── Article

ISTP's are the most social of the introverts (along with INFJs.) If you are, in fact, an Se/Ni and Fe/Ti user, I'd say probably ISTP. Maybe ESTP, but I feel as if you aren't an Se dom. Maybe that's just me.


----------



## Antoniorq1 (Jan 3, 2015)

Enfp


----------



## Ukiplel (Apr 5, 2015)

I was somewhat convinced about xSTP, especially after doing further research, but some parts of the general description don't fit. 
ISTPs are described as 'realistic' (I don't consider myself to be. I'm more of the mindset that anything can be possible) 'live for the moment' (I'm always making plans and often feel detached from reality, I also have very slow reaction time if that means anything) 'interested in how and why things work' (usually I don't give a shit, especially for things like science and math. Just get to the point and show me what I can do with this. If I can't potentially dominate the world, make money from this or if humans as a collective unit can't form a 'utopian' society and dominate the universe then I'm not interested and you're wasting my time)
Apparently ISTPs 'excel at finding solutions to practical problems' I think this is something I can relate to, and when under pressure I can often come up with a workable solution in my head. Unfortunately I do need time to do this and the details are never there.

────
── Information supplied

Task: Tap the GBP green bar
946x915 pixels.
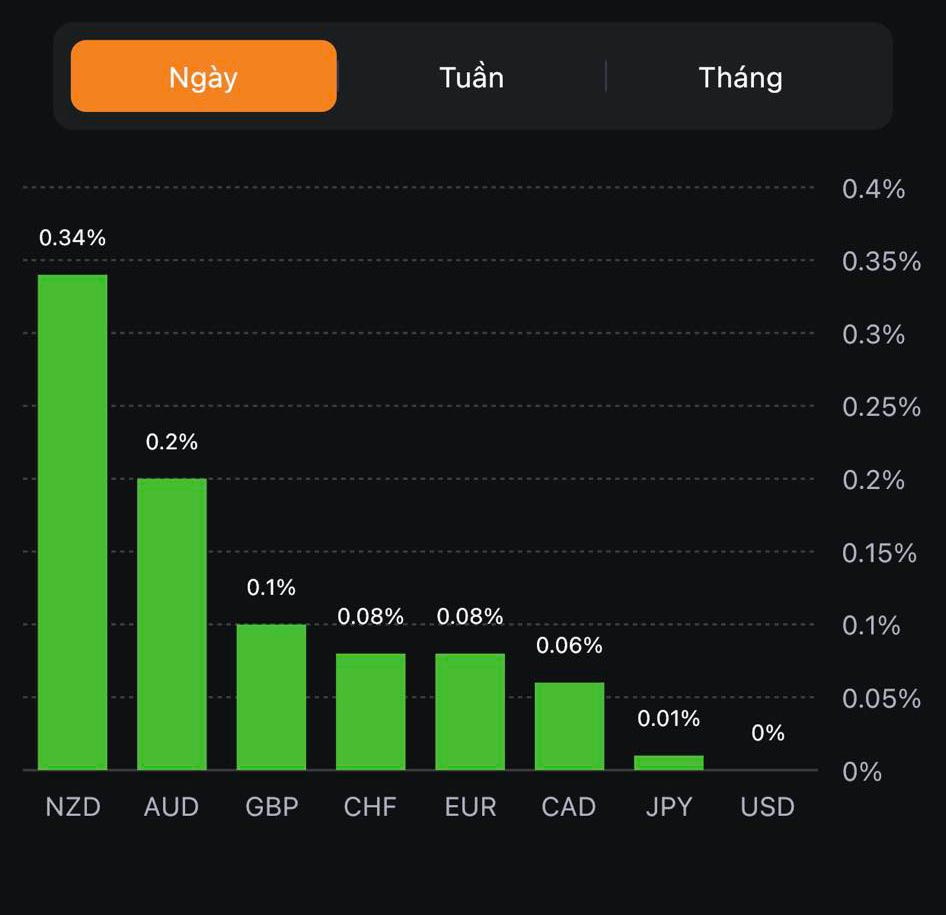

────
── Information supplied

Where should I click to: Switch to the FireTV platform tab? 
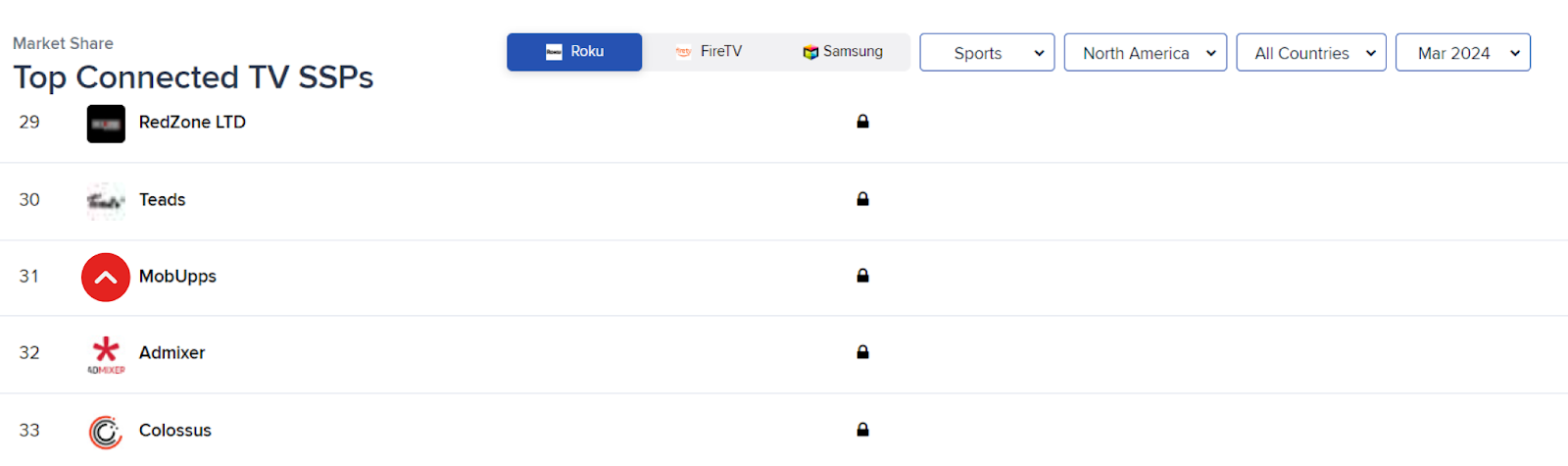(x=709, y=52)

────

Directions:
1. Can you set down, word for word, the part of the personality-type thread that opens with the words containing "ISTP's are the" and closes with "(Jan 3, 2015)"?
2. Could you resume the forum thread about personality types, picking up right after its final sentence?

Results of the exercise:
1.
ISTP's are the most social of the introverts (along with INFJs.) If you are, in fact, an Se/Ni and Fe/Ti user, I'd say probably ISTP. Maybe ESTP, but I feel as if you aren't an Se dom. Maybe that's just me.


----------



## Antoniorq1 (Jan 3, 2015)

2.
What bothers me about the ESTP description is that it says they are 'adaptable' whereas I'm most definitely not. I am however 'action orientated' and 'focused on immediate results' (if I want something done, I usually want it done now or sometime in the very close future so I can quickly move on), I do not have any particular dislike of rules though (I understand that they need to be there) but may break them if I feel like I can win faster and more efficiently and effectively and get away with it, and in most cases I do (though not always, and feel really, really guilty when I get caught ).


----------



## Ukiplel (Apr 5, 2015)

Antoniorq1 said:


> Enfp


How?


----------



## Gurpy (Aug 8, 2014)

Fried Eggz said:


> More to the point, what does this...
> "At its most sophisticated, this process is about organizing and monitoring people and things to work efficiently and productively
> 
> have to do with this...
> "Se is the function that seeks wealth and material gain."


I'm not saying Se doesn't do that, but Te and Se could look similar and to say Te is only about "collecting information and sources of knowledge" is wrong.




Fried Eggz said:


> That's not a cognitive function. If that is all your Se supposedly does, then I don't agree with your premise that you are typed correctly.


It isn't the only thing it does but what Se users do the most is absorb the world around them and live in the moment.
I have put a vast amount of time into trying to find my type and I am certain it is ESFP



Fried Eggz said:


> Again, random websites, seriously? I could write a website about MBTI and claim that Se is a function that makes you poo. That wouldn't make it true. Unless the website is clearly directly quoting an authority, it isn't a reliable source.


"To sense the object, to have and if possible to enjoy sensation, is his constant motive" - Carl Jung, 25. (I'm posting a pdf of the book at the bottom, the quote is on page 25 of that pdf).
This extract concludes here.